The Sunday News
IF the arts sector was united and organised and had its priorities right the loudest noise at the moment would be about the creation of a national fund to assist artistes in producing and pushing the arts to another level. We would not even be worrying about who is going to be appointed minister for arts in the new Cabinet but how much Government will be giving or disbursing to the arts every fiscal year.
We feel Government can do more to recognise and value the arts and culture sector — and improve from the present where the arts are seen as just singers and dancers for entertainment. For starters Government could have $1 million or $2 million every year set aside for arts projects.
The fund could be managed by either the National Arts Council of Zimbabwe or an independent board set up by either the minister responsible for arts and culture or the President himself.
A million dollars from national Government distributed to the 10 provinces, equally or according to what arts activities and projects each province has, a fund like this would go a long way in developing the sector and creating some meaningful employment for many artistes.
The fund would obviously resuscitate the book industry that lies in intensive care unit. It would help rebuild some of the theatre venues that are falling down. In essence the fund would help rejuvenate the whole sector.
Just a few years ago, The Culture Fund of Zimbabwe, funded by the Swedish Embassy, was distributing nearly a million dollars a year to artistes all over the country. The fund had the sector excited and productive. Many institutions were kept alive by this fund. Many arts and culture projects took off during the fund’s bright years. Unfortunately, the fund dried up.
With the economy the way it is obviously the corporate sector will also shy away from supporting the arts. Why would a company that is downsizing or facing viability challenges put money into the arts?
As we write there is news that one company, the biggest arts supporter by far, is having challenges and moving towards downsizing.
Once this company stops supporting the arts we shudder to think what will happen to the sector.

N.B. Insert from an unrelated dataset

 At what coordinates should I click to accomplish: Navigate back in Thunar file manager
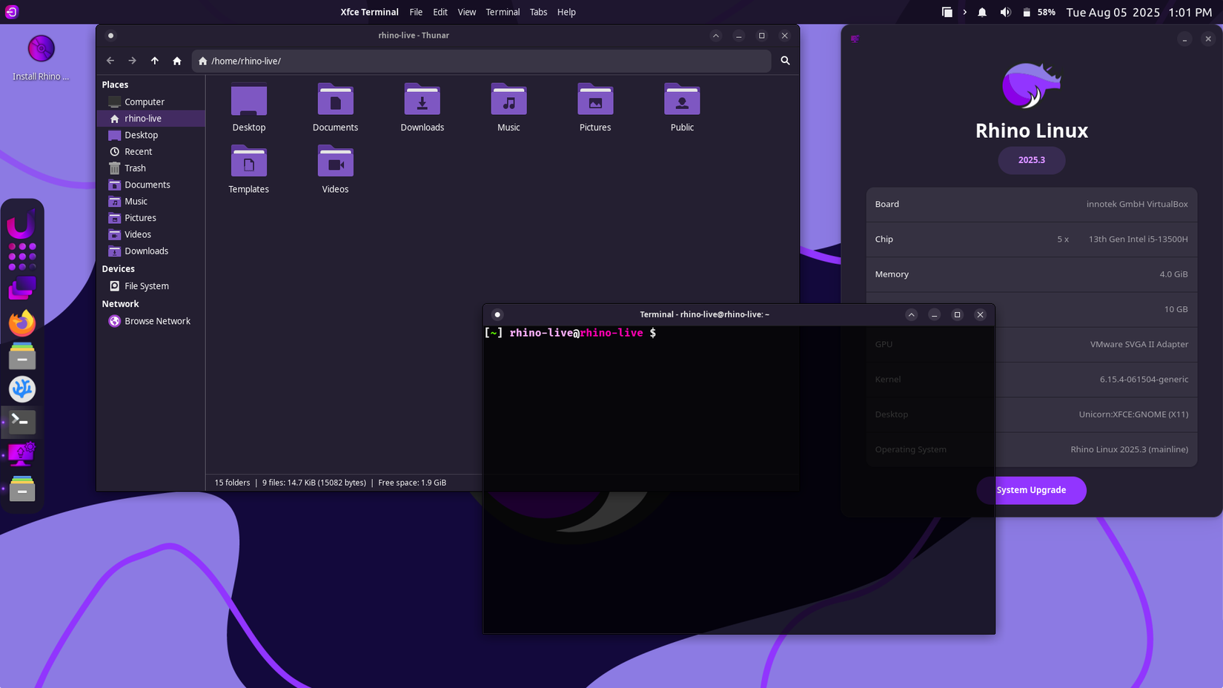pos(110,61)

Also remember the few donors that have interest in Zimbabwean art are not really interested in arts for arts’ sake. They have their own agendas. And the whole sector cannot rely on funding with strings attached. So the only serious hope for the sector is for Government, both local and national.
The suggestion for a national fund is not rock science. Neither is it something impossible to do. It has been done in many countries. The Culture Fund model is there to copy, if need be. To be honest every industry/ sector needs Government support to flourish. The arts surely need a government fund.
A few years ago, though it now feels like decades ago, the sector screamed for a fully-fledged ministry of arts and culture.
However, the said ministry has had its limitations.
So if the arts sector was really united and knew exactly what it wants and what’s important, the loudest noise out there would be about the demand for a national fund to support the sector.